*** Given records ***
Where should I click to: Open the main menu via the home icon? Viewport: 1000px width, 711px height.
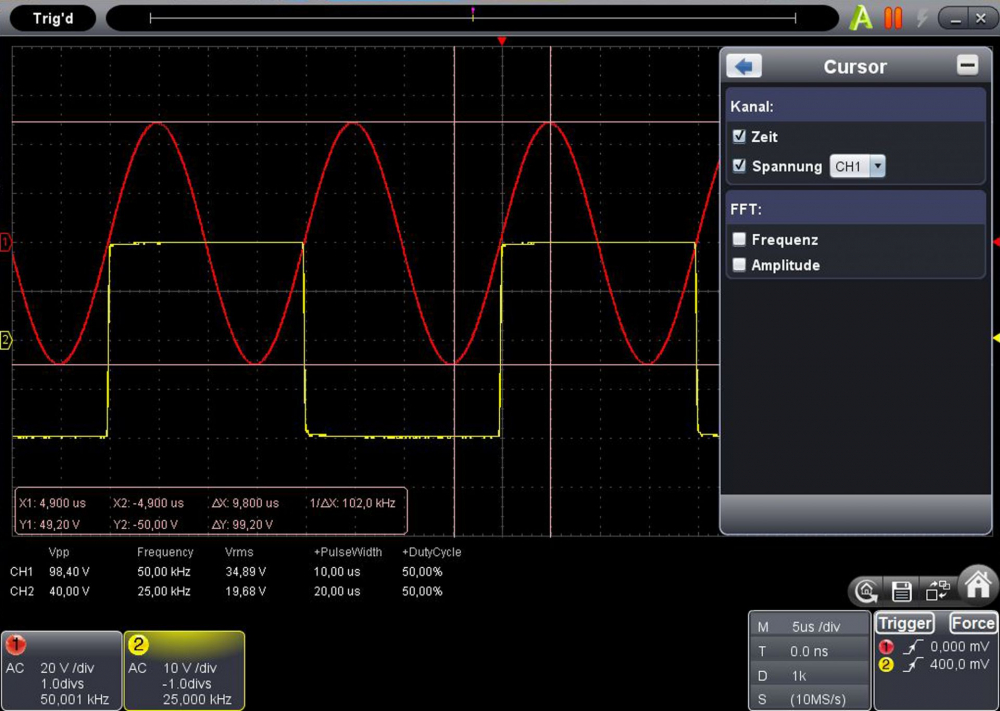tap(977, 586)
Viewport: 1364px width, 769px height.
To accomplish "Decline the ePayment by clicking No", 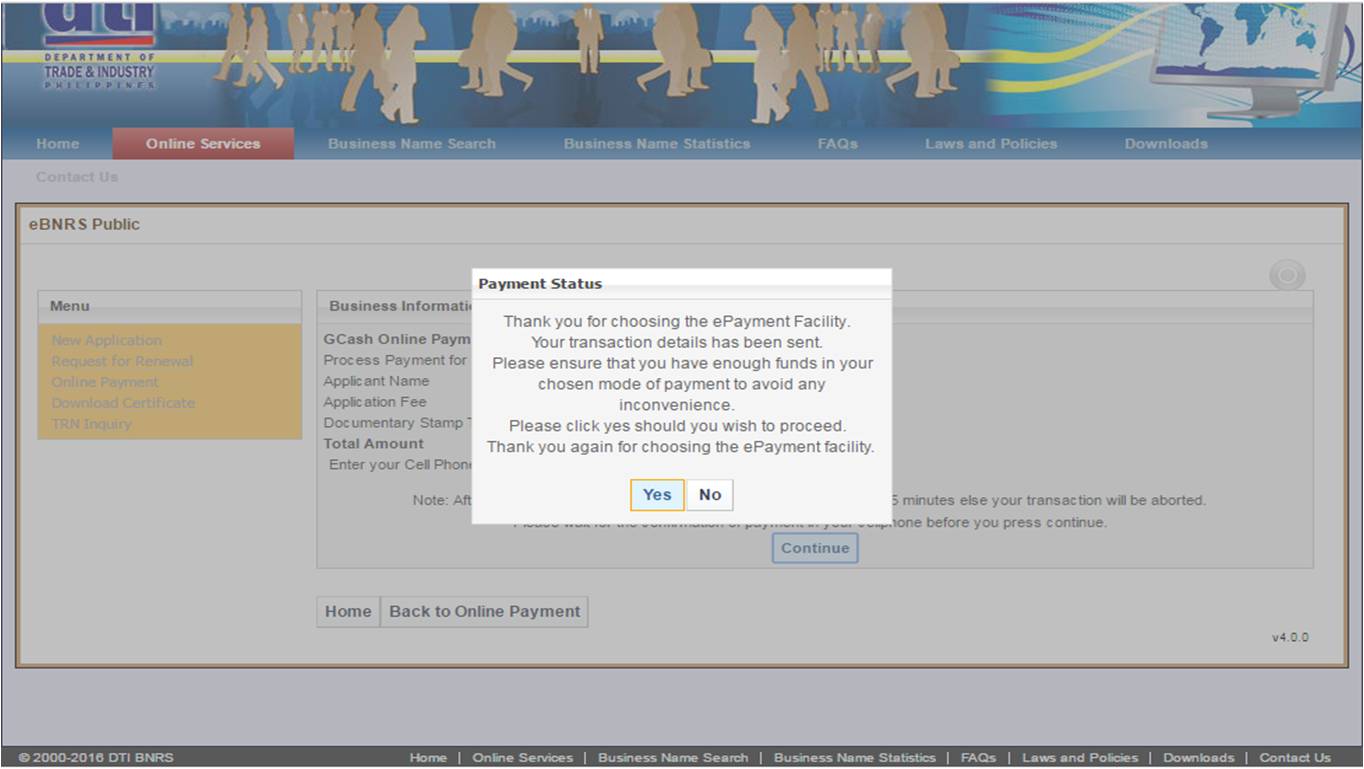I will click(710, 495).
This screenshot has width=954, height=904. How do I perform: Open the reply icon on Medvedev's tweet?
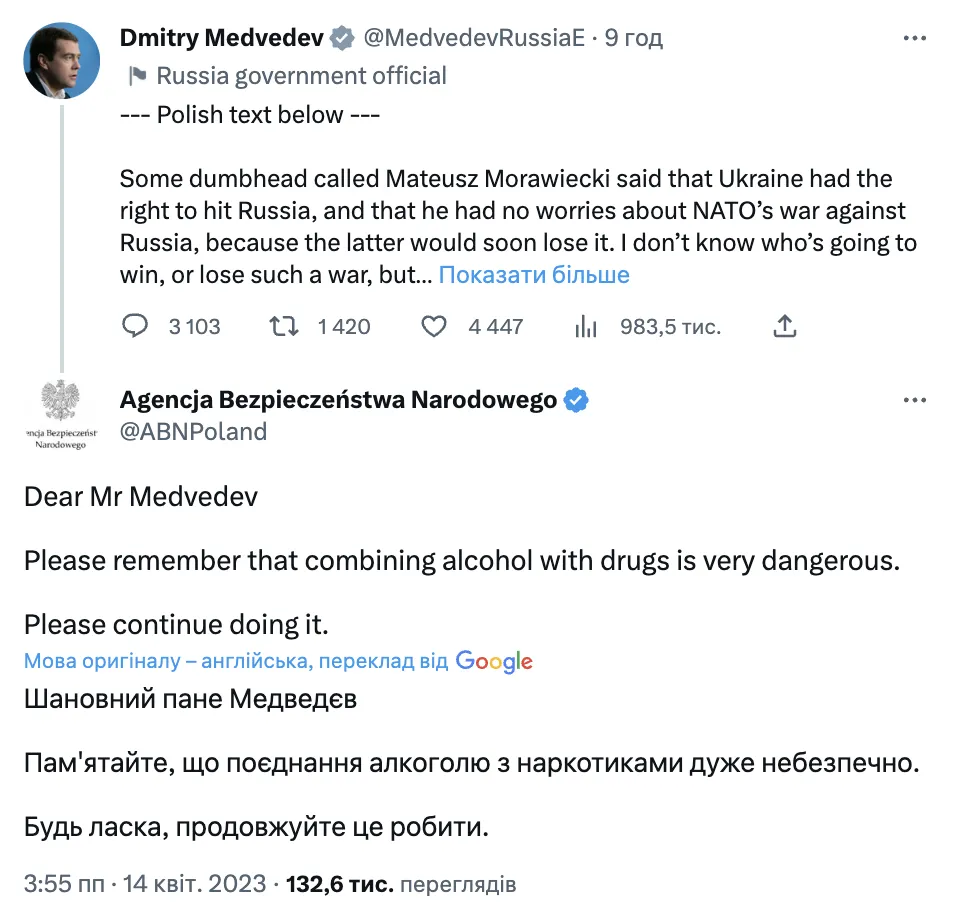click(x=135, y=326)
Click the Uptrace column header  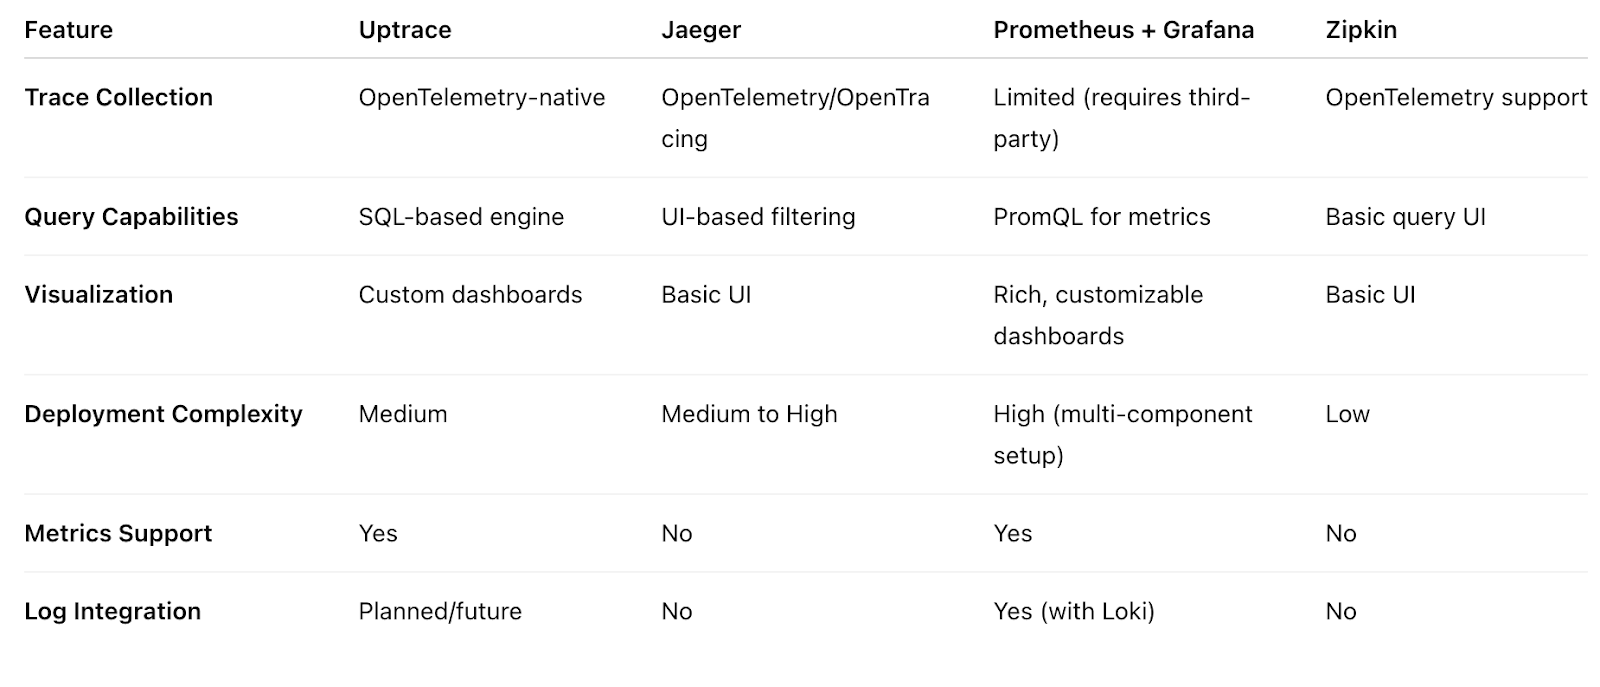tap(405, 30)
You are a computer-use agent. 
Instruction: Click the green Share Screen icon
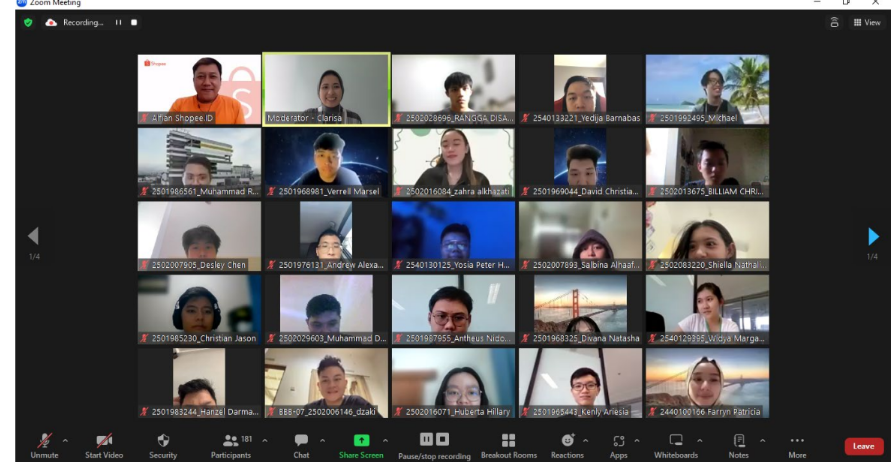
***
_What is being asked:_ Write out the items word for word, from the line with "You are a computer-use agent." through the end of the items. Leave the pictures out.

_Answer:_
You are a computer-use agent. 
Instruction: Click the green Share Screen icon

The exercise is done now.